🤖 AI Summary
This work addresses the bottleneck of manual charge-state tuning in scaling spin qubits based on gate-defined semiconductor quantum dots by proposing a deep learning–based automated tuning method. Leveraging a semantic segmentation network with a U-Net architecture and a MobileNetV2 encoder, the approach is applied for the first time to heterogeneous silicon quantum dot devices to automatically identify transition lines from charge stability diagrams and output gate voltages targeting single-electron occupancy regions. Evaluated via five-fold grouped cross-validation on 1,015 manually annotated diagrams, the method achieves an overall offline tuning success rate of 80.0%, with certain device designs exceeding 88%. The framework demonstrates generalization across multiple designs and wafers, offers scalable physical feature extraction, and lays the groundwork for real-time integration with cryogenic wafer probing systems.
📝 Abstract
Tuning of gate-defined semiconductor quantum dots (QDs) is a major bottleneck for scaling spin qubit technologies.
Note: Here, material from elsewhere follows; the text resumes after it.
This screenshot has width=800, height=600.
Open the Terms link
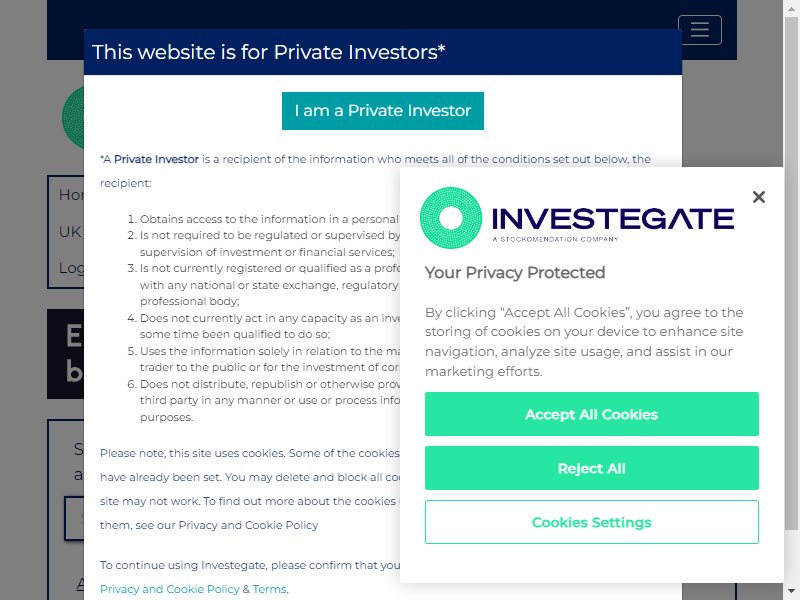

We present a deep learning (DL) driven, semantic-segmentation pipeline that performs charge auto-tuning by locating transition lines in full charge stability diagrams (CSDs) and returns gate voltage targets for the single charge regime. We assemble and manually annotate a large, heterogeneous dataset of 1015 experimental CSDs measured from silicon QD devices, spanning nine design geometries, multiple wafers, and fabrication runs. A U-Net style convolutional neural network (CNN) with a MobileNetV2 encoder is trained and validated through five-fold group cross validation. Our model achieves an overall offline tuning success of 80.0% in locating the single-charge regime, with peak performance exceeding 88% for some designs. We analyze dominant failure modes and propose targeted mitigations. Finally, wide-range diagram segmentation also naturally enables scalable physic-based feature extraction that can feed back to fabrication and design workflows and outline a roadmap for real-time integration in a cryogenic wafer prober. Overall, our results show that neural network (NN) based wide-diagram segmentation is a practical step toward automated, high-throughput charge tuning for silicon QD qubits.